Trips last anywhere from eight days to six weeks, depending on the distance travelled and the time of year. The program is offered during winter and summer sessions. Enrollment has ranged from five to 16 students. Qualifying students receive scholarships from the journalism school’s Marie Colvin Center for International Reporting, offsetting some of the cost for tuition and travel.

The students who went on the two-week trip to Ecuador–Adams, Demi Guo, Michelle Hennessy, Giovanni Ortiz and Jay Shah—were accompanied by two journalism professors, Pablo Calvi and Barbara Selvin. They examined the indigenous peoples’ efforts to develop economic self-sufficiency through ecotourism and medicine, education and voting rights, while struggling to balance tradition and change.
The group spent five days in Llanchamacocha, a community within Sápara territory accessible only by plane—or by foot or dugout canoe. The students began their days discussing their dreams with the Sápara’s leader, Manari Ushigua; participated in traditional cleansing rituals; camped on a beach along the Conambo River; and hiked for five hours through the rainforest as Manari introduced them to a dozen or so medicinal plants from the jungle’s endless apothecary.
After an idyllic few days regrouping in a Quechua village in northern Ecuador, where they hiked the 15,000-foot Imbabura volcano, made repeat visits to the open-air textiles market in the town of Otavalo and experienced a shamanic fire-cleansing ritual, the students and professors returned to Quito, the capital city, to complete their reporting.

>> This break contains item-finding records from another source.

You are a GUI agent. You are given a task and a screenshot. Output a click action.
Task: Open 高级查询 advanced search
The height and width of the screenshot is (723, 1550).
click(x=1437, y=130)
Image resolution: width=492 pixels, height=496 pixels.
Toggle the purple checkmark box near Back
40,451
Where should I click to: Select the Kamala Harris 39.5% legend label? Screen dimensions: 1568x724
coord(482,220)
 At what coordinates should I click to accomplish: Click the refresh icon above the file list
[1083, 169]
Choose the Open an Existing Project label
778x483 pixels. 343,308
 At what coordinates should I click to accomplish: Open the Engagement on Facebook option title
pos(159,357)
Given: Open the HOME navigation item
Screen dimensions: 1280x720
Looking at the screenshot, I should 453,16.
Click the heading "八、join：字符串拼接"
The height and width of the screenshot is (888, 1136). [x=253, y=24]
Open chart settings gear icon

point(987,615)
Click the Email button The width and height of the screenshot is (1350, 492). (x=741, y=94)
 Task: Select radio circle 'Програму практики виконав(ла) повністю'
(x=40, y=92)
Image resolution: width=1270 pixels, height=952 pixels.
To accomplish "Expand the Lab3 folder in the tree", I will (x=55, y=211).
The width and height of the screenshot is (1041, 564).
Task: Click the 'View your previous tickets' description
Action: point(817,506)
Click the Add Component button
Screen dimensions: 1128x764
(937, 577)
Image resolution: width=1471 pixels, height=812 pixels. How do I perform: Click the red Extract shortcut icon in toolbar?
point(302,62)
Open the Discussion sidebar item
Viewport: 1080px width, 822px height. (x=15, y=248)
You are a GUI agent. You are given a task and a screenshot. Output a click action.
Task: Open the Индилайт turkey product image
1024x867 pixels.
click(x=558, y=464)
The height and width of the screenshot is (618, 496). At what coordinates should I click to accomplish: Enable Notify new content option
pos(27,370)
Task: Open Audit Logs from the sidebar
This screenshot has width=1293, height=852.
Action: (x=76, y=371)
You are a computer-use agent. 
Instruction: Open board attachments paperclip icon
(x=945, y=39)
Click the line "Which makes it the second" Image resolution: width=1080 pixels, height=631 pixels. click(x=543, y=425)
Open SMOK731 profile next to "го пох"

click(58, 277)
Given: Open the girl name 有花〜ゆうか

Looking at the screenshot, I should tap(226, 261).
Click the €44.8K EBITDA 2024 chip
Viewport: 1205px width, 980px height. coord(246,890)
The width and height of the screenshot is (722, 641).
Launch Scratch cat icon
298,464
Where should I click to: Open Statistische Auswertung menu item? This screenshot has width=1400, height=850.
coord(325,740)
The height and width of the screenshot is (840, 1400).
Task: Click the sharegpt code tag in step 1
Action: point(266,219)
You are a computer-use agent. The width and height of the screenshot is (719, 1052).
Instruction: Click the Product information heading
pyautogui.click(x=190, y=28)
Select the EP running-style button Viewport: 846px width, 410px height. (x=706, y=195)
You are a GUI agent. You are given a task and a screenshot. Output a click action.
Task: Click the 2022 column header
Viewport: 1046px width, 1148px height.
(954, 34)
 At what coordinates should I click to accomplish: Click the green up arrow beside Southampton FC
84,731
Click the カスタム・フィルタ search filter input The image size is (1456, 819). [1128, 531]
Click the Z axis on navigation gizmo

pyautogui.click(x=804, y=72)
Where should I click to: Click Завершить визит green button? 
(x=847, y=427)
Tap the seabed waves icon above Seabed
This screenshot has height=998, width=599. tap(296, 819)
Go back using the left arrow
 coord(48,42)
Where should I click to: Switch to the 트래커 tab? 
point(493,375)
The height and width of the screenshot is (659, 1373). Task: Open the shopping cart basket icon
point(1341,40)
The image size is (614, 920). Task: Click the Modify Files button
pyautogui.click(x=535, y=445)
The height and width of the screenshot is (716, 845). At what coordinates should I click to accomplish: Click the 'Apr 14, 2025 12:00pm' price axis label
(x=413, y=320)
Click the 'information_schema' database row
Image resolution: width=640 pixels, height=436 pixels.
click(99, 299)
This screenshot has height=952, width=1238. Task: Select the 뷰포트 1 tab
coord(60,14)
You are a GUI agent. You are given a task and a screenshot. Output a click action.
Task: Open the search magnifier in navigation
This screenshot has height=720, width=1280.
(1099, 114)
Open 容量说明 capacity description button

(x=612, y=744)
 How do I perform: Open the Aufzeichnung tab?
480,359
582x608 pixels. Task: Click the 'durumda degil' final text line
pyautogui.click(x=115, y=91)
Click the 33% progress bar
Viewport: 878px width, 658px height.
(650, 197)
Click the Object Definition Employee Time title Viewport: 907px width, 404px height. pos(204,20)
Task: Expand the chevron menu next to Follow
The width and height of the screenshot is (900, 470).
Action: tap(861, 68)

Interviews with representatives of Ecuador’s energy sector and former government ministers, a social scientist who studies the impact of resource extraction on climate and communities, and leaders of an indigenous-advocacy group provided additional data and perspectives to the group of young journalists and their mentors.
Guided by Calvi and Selvin, the students created a mobile newsroom on the grounds of a restored villa in Quito’s Old City. During two days and a night of nearly nonstop work, they put together a website designed to report on the story of lives and challenges of these indigenous people.
“It was a complex trip to organize, but ultimately, it was so successful that we are already planning the next one,” said Calvi, who said he is hopeful that on the next trip the group could establish satellite connections that would allow students to produce and publish from remote, on-site locations.
Calvi has reported on the Sápara for more than five years and is working on a book about them that is based on his 2015 article in Believer manazine.
“Living with two unrelated groups of Ecuadoreans, the Sápara in the eastern rainforest and the Caranqui in the northern mountains, allowed us to reflect on what we take for granted, what we complain about and what we could live without,” Selvin said. She commended the students for grappling with the challenges of finding story ideas in a foreign environment, conducting interviews through a translator and putting what they observed into the context of unfamiliar history and politics.
Guo ’17, winner of the School of Journalism’s 2017 Marie Colvin/Wall Street Journal Fellowship, said: “We were on our toes, filming with the Amazon community we lived in, and wrote our drafts in the Andes. We got a taste of the finer aspects of journalism right in the field. I am grateful for the people I met and along the way and the stories they shared with us.”
Previous Journalism Without Walls trips include Russia (2011), Mississippi’s Gulf Coast (2011), Cuba (2012, 2016), China (2009, 2014), Kenya (2013), Turkey (2014), Bangalore (2015) and Korea (2016).